- What is asked: Rewrite the rows from the line that has "Where should I click to: Select the com.apple.iokit.IOHIDFamily" to the line that has "Open the Background", replacing "computer-use agent" with "screen-control agent" wherever it occurs and leaving everything else unchanged.

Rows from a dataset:
══════════

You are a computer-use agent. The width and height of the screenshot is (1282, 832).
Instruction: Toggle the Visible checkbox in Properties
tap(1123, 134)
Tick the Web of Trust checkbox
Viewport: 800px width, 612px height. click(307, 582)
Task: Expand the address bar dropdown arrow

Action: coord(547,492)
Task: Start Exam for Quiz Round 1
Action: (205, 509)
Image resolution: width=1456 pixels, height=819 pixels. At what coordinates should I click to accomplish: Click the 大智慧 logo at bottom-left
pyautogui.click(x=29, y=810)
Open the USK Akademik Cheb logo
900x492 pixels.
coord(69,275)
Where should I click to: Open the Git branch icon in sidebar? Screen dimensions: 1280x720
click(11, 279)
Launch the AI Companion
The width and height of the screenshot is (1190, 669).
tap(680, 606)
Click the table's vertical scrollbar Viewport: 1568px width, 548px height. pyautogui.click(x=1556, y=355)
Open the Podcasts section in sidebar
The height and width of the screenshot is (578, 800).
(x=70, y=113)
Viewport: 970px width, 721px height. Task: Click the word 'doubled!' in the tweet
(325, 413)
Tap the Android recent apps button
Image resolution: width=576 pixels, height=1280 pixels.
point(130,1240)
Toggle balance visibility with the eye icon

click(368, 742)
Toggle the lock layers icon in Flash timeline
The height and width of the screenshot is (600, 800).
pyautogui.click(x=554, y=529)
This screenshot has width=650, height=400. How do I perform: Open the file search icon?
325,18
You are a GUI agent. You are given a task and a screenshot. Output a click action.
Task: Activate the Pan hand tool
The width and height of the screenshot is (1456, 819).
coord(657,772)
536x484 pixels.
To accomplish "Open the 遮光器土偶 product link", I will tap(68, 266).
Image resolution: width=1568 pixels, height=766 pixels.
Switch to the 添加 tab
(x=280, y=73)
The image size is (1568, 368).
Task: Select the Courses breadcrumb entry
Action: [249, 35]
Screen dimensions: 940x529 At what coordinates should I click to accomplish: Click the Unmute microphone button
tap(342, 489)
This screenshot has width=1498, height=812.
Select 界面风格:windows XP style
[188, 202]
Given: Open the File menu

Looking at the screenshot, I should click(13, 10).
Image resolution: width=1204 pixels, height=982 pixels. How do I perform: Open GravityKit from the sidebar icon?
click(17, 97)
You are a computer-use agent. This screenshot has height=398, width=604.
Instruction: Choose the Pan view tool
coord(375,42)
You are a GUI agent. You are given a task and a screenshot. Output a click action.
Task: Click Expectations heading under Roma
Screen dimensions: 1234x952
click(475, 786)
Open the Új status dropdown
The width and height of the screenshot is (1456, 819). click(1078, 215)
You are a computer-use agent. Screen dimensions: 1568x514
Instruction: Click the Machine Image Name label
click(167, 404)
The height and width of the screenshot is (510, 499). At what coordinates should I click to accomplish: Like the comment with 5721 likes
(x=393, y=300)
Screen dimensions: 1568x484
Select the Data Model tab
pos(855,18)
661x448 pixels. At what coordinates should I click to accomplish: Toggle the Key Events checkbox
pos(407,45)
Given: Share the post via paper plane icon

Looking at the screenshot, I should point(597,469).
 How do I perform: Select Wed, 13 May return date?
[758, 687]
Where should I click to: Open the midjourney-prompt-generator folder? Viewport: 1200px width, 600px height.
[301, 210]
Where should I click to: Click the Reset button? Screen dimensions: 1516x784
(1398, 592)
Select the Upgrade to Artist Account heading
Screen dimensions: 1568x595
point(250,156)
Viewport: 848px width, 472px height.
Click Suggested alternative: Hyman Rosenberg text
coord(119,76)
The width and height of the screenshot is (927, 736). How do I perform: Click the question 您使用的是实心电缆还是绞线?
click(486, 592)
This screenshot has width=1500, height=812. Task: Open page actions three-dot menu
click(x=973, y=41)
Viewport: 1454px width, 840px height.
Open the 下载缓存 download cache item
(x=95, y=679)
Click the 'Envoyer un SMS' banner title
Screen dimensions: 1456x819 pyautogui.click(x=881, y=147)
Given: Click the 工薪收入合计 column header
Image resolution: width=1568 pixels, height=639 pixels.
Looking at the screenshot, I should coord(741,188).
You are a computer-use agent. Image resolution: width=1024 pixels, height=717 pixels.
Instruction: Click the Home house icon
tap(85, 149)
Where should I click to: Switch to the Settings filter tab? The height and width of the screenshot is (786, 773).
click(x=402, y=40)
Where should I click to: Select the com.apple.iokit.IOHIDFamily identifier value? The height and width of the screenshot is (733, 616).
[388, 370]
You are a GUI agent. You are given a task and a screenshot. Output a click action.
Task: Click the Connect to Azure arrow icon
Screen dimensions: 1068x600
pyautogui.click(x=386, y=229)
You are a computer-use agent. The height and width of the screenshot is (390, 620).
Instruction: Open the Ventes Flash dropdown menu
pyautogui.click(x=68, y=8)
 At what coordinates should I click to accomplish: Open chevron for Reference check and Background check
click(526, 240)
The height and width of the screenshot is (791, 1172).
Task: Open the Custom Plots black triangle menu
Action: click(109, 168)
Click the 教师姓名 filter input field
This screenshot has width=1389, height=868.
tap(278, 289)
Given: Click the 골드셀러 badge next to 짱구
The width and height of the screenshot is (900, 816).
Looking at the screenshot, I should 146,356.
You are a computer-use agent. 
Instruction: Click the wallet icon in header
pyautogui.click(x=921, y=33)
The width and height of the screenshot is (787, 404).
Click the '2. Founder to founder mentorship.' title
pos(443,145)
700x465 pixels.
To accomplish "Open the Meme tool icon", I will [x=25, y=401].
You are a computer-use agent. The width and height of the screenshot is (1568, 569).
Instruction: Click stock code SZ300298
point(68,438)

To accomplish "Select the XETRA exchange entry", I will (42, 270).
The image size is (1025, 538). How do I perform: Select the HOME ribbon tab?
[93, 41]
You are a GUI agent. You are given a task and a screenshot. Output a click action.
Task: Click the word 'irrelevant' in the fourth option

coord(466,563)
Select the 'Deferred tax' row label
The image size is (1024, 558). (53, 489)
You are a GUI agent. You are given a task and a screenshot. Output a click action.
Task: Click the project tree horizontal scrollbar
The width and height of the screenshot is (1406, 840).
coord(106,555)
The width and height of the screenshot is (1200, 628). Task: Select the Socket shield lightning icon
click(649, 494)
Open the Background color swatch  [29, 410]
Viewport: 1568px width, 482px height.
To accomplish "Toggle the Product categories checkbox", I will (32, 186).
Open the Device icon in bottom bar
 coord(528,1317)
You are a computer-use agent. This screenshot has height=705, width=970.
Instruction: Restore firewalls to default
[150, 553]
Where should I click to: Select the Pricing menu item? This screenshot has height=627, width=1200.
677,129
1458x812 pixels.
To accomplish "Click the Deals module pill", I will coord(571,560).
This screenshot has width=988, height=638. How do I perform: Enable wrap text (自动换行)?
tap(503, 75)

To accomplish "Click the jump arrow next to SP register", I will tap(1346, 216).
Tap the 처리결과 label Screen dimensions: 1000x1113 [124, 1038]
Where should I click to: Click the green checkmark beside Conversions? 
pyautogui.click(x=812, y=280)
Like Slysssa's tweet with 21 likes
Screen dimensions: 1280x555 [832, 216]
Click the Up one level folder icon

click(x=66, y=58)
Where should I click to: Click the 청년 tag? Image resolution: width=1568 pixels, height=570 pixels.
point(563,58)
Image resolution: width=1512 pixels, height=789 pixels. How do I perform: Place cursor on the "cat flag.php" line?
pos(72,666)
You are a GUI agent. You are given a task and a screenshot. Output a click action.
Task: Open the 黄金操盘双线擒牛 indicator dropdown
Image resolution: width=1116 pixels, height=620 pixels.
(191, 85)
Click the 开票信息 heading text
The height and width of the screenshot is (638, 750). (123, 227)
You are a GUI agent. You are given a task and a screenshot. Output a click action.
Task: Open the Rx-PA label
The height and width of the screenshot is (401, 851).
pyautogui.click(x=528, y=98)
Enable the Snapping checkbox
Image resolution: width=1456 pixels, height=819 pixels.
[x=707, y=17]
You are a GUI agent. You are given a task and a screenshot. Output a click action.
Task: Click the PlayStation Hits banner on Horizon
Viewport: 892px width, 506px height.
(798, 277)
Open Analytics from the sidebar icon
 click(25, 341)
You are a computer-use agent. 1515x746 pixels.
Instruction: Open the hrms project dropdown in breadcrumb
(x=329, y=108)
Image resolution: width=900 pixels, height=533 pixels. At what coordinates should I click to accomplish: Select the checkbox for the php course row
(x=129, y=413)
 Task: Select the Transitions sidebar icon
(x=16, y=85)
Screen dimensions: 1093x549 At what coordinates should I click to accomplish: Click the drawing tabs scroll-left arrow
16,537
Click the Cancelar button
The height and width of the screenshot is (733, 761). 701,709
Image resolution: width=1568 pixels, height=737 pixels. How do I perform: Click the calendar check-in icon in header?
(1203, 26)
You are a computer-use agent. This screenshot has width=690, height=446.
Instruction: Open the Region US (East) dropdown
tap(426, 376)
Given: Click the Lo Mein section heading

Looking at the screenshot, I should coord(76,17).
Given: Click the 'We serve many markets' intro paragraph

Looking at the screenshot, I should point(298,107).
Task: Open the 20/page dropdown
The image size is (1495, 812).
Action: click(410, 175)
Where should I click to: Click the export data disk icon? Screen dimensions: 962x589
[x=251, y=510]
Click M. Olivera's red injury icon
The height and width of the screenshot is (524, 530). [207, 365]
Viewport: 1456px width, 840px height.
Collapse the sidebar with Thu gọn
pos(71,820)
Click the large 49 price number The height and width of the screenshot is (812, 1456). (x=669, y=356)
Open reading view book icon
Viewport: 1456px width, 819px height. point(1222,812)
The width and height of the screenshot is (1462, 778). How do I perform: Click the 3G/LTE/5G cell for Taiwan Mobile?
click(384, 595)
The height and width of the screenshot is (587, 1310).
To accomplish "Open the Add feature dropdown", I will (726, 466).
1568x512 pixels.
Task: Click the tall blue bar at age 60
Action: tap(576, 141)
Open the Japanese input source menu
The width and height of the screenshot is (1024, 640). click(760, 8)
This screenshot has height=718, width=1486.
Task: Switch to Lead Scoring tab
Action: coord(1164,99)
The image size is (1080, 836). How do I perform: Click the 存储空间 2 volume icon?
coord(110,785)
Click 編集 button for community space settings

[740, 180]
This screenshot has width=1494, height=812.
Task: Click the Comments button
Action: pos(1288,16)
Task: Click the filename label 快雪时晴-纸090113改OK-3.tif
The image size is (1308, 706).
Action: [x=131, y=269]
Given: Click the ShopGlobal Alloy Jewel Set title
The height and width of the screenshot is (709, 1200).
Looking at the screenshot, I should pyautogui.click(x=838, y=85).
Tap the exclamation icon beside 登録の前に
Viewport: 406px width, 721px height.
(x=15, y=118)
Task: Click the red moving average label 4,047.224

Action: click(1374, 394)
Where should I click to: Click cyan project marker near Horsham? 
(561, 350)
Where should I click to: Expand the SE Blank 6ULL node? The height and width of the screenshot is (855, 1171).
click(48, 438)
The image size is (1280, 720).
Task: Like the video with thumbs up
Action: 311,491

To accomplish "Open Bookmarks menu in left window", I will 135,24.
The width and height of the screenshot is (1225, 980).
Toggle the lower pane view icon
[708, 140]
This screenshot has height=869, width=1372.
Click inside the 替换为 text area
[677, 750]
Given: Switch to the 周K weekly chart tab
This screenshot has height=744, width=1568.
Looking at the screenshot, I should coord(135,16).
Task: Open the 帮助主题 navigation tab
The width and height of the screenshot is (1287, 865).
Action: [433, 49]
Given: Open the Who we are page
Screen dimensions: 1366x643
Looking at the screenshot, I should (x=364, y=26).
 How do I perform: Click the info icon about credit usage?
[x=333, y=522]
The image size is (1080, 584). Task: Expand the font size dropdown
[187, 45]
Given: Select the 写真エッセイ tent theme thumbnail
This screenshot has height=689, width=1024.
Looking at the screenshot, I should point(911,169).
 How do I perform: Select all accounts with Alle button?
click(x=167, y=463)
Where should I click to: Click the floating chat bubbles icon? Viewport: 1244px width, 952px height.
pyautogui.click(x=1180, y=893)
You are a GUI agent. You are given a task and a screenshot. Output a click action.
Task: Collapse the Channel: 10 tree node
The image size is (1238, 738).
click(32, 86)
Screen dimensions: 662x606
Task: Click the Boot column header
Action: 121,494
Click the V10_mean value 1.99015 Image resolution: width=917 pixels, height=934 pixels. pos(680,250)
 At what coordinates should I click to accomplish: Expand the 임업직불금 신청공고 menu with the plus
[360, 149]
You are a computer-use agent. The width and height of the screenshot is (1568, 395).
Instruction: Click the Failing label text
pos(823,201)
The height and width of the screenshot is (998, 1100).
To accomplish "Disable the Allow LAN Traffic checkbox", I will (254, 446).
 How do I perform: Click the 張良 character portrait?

══════════

- Solution to this problem:
Where should I click to: Select the com.apple.iokit.IOHIDFamily identifier value? The height and width of the screenshot is (733, 616).
[388, 370]
You are a GUI agent. You are given a task and a screenshot. Output a click action.
Task: Click the Connect to Azure arrow icon
Screen dimensions: 1068x600
pyautogui.click(x=386, y=229)
You are a screen-control agent. The height and width of the screenshot is (390, 620).
Instruction: Open the Ventes Flash dropdown menu
pyautogui.click(x=68, y=8)
 At what coordinates should I click to accomplish: Open chevron for Reference check and Background check
click(526, 240)
The height and width of the screenshot is (791, 1172).
Task: Open the Custom Plots black triangle menu
Action: click(109, 168)
Click the 教师姓名 filter input field
This screenshot has width=1389, height=868.
tap(278, 289)
Given: Click the 골드셀러 badge next to 짱구
The width and height of the screenshot is (900, 816).
Looking at the screenshot, I should 146,356.
You are a screen-control agent. 
Instruction: Click the wallet icon in header
pyautogui.click(x=921, y=33)
The width and height of the screenshot is (787, 404).
Click the '2. Founder to founder mentorship.' title
pos(443,145)
700x465 pixels.
To accomplish "Open the Meme tool icon", I will [x=25, y=401].
You are a screen-control agent. The width and height of the screenshot is (1568, 569).
Instruction: Click stock code SZ300298
point(68,438)

To accomplish "Select the XETRA exchange entry", I will (42, 270).
The image size is (1025, 538). How do I perform: Select the HOME ribbon tab?
[93, 41]
You are a GUI agent. You are given a task and a screenshot. Output a click action.
Task: Click the word 'irrelevant' in the fourth option

coord(466,563)
Select the 'Deferred tax' row label
The image size is (1024, 558). (53, 489)
You are a GUI agent. You are given a task and a screenshot. Output a click action.
Task: Click the project tree horizontal scrollbar
The width and height of the screenshot is (1406, 840).
coord(106,555)
The width and height of the screenshot is (1200, 628). Task: Select the Socket shield lightning icon
click(649, 494)
Open the Background color swatch  [29, 410]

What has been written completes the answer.